> **List of tasks**:
A. Retype the text on legal marketing between "A sophisticated communications" and "gives them authority.", inclusive.
B. List the four categories of media named in the text on legal marketing.
BEGIN Text block
In response to this pressure, editors at the newspaper took the photographs down and published an apology — steps that were immediately scorned by seasoned media professionals who explained that reporting on public events, through gathering quotes and taking pictures, is one of the most basic functions of journalism.

As with many stories that go viral, overheated Twitter commentary led to cross-generation attacks, straw-man arguments and handwringing over the death of traditional media. But when you push aside the noise around this story, it becomes clear that what happened at Northwestern illuminates an interesting disconnect between young people on the cusp of the Millennial-Z generations and the rest of us: we have different ideas about the purpose and function of traditional media.

What does this have to do with legal marketing? The oldest members of Generation Z are preparing to enter law school in the fall of 2020, which means firms are just a few years out from welcoming this new crop of lawyers. Forward-thinking law firms have long understood the value of media training in helping their attorneys build fruitful relationships with reporters and manage individual and firm brands across multiple channels. The Northwestern case, however, demonstrates that firms must also be prepared to offer some basic media education to their business development curriculum.

Younger lawyers may have a steep learning curve if they want to launch their careers with a productive media strategy. Here are three lessons firms will need to figure out how to teach them:

It’s hard to understand what you don’t consume. As social media has become such a central part of the way we broadcast and receive information, it fills the role traditional media used to play in some people’s lives. Not only does this mean that fewer people are reading the newspaper and relying on quality objective journalism to understand the world, but that inexperience with traditional media also breeds ignorance about what reporters, including specialists in the legal media, do all day and why they do it.

A young attorney who does not read the most important media outlets in the legal industry may not have a proper understanding of how law leaders use the information and data reporters publish to make business decisions and innovate at the practice and firm level. While managing partners may not always be pleased with the coverage of their firm, they understand and accept that the health of the industry relies on these sources of objective information. What’s more, for every article that makes a law partner squirm, there is one that amplifies a firm’s accomplishments for the entire industry to see.

Those media mentions are worth their weight in gold, but you have to respect and understand the institution of legal journalism as a whole to ever have a chance at winning one for yourself or your firm.

Not all media is the same. The media landscape of 2019 exists across four categories: paid, owned, shared, and earned. Paid media is sponsored content and pay-to-play awards and features. Owned media is the content your firm creates and distributes through your website and newsletter. Shared media is social media and all the content it spreads so rapidly. And earned media encompasses mentions in traditional media outlets.

A sophisticated communications strategy creates a plan for all four categories and, importantly, recognizes the strengths and weaknesses of each one. The first step to making sense of it all is to recognize the tension between control and authority. Media that allows your firm complete control over the content — your Twitter feed, for example — does not carry much authority. Consumers understand that anyone can make any claim they like on the internet. Media outlets that carry authority in the industry — such as Bloomberg Law or the Wall Street Journal — are not going to offer you much control over the content. Their independence is what gives them authority.

Attorneys who are too focused on controlling the message will miss out on the chance to see their work featured in an outlet that prospective clients and recruits actually trust.
END Text block
BEGIN Data provided
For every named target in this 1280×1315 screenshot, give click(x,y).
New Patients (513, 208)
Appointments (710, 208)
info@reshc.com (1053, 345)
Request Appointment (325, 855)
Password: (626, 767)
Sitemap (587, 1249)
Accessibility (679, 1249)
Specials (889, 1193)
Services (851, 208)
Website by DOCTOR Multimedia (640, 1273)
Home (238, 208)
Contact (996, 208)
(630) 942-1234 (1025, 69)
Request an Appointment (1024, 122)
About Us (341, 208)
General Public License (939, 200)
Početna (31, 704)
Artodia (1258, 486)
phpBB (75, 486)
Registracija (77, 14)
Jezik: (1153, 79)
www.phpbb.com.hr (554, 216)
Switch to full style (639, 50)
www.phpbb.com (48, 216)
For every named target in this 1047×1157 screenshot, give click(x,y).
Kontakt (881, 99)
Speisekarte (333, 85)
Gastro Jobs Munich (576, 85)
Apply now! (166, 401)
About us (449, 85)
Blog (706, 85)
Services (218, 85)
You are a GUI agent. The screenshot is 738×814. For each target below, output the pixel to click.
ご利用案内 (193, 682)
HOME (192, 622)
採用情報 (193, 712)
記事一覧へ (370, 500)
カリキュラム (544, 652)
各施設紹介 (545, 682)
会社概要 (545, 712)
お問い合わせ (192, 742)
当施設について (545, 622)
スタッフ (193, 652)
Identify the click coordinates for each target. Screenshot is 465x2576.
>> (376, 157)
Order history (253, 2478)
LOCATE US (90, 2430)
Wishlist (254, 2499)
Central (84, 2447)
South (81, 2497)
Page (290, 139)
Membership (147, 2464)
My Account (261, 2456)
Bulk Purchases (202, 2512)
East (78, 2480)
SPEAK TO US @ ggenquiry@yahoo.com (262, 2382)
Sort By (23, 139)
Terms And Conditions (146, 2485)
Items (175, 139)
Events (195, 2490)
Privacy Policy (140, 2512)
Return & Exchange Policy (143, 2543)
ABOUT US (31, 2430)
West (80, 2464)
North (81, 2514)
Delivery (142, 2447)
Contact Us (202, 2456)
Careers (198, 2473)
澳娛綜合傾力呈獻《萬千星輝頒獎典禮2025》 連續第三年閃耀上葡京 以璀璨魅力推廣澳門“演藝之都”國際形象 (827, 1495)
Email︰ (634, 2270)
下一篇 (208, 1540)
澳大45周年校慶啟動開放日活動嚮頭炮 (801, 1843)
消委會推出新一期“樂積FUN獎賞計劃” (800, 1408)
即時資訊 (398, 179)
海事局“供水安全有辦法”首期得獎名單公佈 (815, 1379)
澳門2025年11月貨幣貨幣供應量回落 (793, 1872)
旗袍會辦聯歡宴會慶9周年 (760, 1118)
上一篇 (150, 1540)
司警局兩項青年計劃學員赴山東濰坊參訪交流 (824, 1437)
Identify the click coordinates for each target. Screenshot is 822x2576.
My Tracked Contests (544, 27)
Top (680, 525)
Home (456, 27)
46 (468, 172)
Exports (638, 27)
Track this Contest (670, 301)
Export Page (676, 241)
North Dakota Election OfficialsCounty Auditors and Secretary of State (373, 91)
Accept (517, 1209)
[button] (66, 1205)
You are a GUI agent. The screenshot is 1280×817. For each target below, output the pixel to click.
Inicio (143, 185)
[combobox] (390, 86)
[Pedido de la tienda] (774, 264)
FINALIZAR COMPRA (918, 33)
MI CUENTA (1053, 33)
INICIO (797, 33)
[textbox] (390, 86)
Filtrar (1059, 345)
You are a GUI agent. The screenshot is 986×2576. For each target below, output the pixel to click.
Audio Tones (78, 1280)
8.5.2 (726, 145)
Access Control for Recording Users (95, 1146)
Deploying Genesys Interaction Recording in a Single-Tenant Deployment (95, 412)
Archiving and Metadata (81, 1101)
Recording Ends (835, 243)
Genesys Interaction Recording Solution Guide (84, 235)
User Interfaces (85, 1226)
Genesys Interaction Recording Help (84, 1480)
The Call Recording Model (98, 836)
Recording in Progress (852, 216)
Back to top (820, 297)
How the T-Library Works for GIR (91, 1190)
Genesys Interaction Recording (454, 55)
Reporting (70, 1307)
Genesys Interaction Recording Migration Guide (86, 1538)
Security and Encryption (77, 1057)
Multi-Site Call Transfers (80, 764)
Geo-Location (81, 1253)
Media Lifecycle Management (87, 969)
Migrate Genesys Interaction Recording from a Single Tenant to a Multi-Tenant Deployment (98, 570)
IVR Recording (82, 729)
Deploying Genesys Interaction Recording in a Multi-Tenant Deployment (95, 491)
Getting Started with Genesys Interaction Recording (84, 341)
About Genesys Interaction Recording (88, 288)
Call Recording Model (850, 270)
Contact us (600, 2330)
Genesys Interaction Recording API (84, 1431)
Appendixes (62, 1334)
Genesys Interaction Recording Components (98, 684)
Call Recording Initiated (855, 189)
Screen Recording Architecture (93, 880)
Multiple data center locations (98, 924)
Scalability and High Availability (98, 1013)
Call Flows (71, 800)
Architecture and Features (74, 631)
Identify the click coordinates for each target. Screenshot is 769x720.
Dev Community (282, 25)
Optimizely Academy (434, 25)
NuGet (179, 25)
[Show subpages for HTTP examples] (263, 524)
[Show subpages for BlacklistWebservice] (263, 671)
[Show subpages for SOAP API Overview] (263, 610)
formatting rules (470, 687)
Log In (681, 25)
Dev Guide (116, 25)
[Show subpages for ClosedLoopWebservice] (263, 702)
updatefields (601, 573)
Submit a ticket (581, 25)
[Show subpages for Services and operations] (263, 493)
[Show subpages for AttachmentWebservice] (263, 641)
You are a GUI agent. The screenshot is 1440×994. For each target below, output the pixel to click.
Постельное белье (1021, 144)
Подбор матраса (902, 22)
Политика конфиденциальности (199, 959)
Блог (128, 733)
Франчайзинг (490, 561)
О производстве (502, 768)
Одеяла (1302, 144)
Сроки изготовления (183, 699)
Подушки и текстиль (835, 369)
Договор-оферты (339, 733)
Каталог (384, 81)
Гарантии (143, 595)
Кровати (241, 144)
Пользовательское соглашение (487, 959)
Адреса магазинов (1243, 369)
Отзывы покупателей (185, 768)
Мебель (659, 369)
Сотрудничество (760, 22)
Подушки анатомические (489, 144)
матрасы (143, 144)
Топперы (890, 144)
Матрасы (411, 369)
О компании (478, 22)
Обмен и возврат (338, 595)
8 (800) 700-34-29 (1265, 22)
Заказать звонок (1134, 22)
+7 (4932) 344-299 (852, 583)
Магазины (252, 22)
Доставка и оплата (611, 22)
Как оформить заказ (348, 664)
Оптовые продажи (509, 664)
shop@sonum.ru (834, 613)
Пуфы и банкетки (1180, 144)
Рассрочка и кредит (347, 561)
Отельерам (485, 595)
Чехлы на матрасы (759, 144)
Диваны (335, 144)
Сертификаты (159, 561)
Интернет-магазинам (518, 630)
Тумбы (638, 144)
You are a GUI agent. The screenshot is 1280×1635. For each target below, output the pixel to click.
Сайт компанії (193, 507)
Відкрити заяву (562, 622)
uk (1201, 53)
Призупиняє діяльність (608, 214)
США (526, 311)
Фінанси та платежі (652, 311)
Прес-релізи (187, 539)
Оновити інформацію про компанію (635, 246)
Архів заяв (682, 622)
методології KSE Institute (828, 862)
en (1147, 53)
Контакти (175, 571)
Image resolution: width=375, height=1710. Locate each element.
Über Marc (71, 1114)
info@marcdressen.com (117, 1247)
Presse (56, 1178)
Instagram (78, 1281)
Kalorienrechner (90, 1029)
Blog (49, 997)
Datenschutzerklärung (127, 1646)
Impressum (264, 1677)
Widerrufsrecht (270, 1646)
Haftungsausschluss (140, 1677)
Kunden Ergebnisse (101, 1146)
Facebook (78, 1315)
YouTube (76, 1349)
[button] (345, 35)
END Data provided
> **Solutions for each task**:
A.
A sophisticated communications strategy creates a plan for all four categories and, importantly, recognizes the strengths and weaknesses of each one. The first step to making sense of it all is to recognize the tension between control and authority. Media that allows your firm complete control over the content — your Twitter feed, for example — does not carry much authority. Consumers understand that anyone can make any claim they like on the internet. Media outlets that carry authority in the industry — such as Bloomberg Law or the Wall Street Journal — are not going to offer you much control over the content. Their independence is what gives them authority.

B. paid, owned, shared, earned